### WHAT YOU ARE ASKED TO DO
Among the lines of the records below, copy those that hold the word "account".

(Stored data)
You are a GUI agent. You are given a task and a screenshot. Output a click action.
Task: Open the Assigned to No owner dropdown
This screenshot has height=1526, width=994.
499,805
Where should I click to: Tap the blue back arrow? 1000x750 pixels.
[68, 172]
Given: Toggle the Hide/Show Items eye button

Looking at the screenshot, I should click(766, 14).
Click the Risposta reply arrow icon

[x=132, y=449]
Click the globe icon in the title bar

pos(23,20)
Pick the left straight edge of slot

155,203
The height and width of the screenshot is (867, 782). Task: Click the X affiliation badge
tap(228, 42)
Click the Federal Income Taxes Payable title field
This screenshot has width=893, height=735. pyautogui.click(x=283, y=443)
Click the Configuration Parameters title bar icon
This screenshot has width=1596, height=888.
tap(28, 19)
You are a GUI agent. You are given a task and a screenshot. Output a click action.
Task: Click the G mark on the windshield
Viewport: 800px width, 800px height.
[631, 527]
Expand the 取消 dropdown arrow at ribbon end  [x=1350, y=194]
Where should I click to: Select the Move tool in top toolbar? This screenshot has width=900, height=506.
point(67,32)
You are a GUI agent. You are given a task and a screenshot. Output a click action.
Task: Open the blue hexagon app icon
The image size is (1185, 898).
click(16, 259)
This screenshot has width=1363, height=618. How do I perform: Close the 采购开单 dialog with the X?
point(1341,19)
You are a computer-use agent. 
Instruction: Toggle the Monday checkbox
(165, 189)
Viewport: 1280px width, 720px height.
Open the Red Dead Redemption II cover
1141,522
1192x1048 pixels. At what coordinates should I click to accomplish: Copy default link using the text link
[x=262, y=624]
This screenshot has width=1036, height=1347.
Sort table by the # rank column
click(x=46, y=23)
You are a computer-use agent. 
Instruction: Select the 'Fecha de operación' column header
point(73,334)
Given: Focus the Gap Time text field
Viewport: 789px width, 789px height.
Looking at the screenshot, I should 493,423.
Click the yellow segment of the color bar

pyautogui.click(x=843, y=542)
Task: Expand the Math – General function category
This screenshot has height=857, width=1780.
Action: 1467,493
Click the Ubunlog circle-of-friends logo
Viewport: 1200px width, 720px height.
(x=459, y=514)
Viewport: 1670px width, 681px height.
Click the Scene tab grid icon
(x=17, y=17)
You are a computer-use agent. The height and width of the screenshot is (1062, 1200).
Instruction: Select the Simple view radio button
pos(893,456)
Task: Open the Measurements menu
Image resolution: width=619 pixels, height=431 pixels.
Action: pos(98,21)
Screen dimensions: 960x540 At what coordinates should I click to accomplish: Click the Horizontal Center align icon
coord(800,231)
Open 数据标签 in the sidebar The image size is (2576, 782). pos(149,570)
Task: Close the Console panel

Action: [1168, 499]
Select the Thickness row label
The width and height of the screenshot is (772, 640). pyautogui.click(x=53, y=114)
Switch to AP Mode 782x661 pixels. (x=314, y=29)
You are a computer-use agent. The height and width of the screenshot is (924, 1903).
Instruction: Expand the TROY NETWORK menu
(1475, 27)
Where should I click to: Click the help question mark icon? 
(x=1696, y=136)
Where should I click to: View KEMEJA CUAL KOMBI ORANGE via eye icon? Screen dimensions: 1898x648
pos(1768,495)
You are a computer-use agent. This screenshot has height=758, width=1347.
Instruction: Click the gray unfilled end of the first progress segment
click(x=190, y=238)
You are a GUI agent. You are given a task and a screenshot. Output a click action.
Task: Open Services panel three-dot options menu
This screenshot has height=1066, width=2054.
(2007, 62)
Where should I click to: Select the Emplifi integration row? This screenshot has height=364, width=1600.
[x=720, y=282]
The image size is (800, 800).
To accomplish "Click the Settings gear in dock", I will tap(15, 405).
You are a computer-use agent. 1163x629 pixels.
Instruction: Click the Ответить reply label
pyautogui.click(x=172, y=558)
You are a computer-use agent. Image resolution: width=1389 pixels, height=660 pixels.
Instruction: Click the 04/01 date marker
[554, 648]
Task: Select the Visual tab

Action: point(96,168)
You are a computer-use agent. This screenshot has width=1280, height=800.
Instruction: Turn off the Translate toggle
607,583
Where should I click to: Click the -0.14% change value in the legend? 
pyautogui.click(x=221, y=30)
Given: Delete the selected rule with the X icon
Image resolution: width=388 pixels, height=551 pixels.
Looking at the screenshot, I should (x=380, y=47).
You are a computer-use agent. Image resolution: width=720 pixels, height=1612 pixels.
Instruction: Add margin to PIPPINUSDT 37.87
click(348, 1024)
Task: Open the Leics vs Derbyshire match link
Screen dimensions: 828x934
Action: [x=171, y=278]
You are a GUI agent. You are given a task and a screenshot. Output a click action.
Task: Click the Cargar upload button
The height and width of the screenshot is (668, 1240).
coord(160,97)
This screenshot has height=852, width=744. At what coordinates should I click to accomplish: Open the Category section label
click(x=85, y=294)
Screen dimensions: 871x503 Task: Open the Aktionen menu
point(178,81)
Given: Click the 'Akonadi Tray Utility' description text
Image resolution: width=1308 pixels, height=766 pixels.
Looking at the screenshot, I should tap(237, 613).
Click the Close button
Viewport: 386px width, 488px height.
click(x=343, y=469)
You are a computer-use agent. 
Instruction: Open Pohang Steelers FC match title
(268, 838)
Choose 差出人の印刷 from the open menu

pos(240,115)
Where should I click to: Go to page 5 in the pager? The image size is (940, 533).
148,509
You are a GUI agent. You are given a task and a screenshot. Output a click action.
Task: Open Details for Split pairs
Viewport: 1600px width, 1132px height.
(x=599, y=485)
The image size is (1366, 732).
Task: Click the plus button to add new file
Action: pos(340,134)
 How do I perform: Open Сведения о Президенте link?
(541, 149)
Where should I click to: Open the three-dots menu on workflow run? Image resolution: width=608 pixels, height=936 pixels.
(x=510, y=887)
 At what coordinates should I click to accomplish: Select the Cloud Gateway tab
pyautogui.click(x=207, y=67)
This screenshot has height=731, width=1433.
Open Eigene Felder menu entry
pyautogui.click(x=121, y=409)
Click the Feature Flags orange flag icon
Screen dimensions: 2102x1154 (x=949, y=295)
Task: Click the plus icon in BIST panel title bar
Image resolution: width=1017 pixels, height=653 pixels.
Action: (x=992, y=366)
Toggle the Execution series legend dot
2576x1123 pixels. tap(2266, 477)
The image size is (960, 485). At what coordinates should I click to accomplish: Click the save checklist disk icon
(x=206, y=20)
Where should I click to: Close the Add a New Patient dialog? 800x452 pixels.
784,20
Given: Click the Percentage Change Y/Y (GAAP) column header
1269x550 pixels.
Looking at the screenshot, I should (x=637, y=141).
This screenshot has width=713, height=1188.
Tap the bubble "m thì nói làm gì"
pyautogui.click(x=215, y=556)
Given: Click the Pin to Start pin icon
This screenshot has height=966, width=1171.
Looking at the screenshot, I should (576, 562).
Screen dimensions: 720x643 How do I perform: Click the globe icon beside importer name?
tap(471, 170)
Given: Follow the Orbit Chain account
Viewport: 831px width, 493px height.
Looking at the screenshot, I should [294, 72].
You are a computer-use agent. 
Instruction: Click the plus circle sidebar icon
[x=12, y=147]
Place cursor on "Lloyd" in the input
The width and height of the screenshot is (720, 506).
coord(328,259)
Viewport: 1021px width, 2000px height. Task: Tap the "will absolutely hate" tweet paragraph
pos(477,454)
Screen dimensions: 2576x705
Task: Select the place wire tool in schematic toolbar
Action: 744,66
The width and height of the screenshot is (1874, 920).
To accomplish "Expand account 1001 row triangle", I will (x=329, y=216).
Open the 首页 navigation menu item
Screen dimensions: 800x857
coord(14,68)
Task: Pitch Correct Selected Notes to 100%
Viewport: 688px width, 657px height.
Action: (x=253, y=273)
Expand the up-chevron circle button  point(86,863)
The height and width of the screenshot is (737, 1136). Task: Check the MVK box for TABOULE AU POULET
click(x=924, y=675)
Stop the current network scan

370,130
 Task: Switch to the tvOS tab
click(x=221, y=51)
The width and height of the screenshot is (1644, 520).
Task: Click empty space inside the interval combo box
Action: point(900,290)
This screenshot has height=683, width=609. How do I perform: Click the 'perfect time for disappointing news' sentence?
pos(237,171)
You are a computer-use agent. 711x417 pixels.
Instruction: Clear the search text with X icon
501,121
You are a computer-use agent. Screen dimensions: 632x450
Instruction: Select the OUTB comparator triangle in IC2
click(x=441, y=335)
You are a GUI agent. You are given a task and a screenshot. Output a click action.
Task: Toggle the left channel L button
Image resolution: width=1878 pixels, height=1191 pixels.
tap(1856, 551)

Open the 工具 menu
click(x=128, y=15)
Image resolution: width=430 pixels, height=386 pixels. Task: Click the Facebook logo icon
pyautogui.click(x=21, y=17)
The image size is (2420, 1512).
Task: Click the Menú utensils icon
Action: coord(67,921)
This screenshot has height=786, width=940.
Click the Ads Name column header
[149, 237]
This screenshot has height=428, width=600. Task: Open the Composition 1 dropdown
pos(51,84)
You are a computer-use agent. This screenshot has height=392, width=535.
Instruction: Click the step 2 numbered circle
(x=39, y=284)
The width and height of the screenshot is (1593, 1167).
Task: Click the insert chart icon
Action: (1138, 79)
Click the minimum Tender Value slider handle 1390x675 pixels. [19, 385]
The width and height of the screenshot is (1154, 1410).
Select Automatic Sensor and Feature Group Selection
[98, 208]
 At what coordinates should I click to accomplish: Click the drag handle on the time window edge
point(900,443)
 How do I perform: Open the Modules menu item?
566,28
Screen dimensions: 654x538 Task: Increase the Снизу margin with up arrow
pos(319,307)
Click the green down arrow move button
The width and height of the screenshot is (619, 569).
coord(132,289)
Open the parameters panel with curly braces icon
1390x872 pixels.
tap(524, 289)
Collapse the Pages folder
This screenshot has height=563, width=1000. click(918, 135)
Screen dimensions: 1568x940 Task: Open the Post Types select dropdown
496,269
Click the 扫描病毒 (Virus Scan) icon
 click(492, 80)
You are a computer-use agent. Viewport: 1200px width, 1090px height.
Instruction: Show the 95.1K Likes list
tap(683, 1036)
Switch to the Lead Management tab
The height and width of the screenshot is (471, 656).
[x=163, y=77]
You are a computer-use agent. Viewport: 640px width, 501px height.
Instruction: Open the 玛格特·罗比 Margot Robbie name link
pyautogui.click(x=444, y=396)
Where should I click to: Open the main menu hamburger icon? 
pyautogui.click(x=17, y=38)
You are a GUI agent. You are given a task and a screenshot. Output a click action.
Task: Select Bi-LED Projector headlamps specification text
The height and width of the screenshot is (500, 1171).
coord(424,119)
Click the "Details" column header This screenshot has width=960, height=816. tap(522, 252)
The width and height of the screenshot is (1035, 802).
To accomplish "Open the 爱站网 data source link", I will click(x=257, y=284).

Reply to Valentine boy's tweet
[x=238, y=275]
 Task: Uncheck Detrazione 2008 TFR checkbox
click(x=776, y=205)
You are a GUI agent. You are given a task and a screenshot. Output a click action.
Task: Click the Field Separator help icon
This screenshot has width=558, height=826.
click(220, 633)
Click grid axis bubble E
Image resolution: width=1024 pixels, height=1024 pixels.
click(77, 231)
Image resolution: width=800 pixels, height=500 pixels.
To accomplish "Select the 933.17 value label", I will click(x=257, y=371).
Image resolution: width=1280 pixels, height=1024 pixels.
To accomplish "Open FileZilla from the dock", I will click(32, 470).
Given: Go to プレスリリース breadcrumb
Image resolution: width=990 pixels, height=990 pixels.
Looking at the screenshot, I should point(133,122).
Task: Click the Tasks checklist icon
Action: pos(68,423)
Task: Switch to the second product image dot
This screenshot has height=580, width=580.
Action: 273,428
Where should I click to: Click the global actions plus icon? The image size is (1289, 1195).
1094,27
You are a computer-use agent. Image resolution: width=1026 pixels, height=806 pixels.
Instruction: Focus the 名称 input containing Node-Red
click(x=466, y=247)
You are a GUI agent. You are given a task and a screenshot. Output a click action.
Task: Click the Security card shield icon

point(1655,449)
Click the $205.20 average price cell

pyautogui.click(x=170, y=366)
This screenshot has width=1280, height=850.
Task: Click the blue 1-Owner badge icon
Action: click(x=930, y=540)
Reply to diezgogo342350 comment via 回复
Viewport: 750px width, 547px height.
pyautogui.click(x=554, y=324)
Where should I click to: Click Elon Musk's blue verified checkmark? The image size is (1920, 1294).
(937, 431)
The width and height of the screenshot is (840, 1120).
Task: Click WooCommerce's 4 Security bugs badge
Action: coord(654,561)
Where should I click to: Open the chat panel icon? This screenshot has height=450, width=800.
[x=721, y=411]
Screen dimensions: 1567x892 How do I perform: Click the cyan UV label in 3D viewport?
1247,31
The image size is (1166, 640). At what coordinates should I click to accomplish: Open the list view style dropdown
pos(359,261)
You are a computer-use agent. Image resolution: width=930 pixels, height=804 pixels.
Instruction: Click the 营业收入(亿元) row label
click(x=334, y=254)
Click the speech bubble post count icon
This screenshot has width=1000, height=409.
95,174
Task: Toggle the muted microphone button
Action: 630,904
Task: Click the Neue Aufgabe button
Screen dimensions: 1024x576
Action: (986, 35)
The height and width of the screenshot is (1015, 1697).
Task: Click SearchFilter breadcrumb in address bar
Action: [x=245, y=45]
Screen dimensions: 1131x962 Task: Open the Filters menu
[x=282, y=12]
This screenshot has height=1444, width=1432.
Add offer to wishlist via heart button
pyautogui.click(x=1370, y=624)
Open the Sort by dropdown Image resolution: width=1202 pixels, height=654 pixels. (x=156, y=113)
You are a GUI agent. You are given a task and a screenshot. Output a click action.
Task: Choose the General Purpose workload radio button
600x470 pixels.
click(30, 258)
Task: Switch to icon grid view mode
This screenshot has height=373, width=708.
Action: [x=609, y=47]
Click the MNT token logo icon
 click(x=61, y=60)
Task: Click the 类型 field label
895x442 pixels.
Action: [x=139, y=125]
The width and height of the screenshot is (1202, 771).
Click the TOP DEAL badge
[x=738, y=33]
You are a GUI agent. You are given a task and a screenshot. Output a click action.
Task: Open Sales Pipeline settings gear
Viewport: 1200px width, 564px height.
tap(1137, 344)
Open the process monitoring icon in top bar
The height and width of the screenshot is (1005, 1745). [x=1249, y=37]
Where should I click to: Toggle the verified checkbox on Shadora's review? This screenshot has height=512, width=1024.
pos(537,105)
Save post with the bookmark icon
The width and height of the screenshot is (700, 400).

### RESPONSE TO THE EXERCISE
Given: Follow the Orbit Chain account
To accomplish "Expand account 1001 row triangle", I will (x=329, y=216).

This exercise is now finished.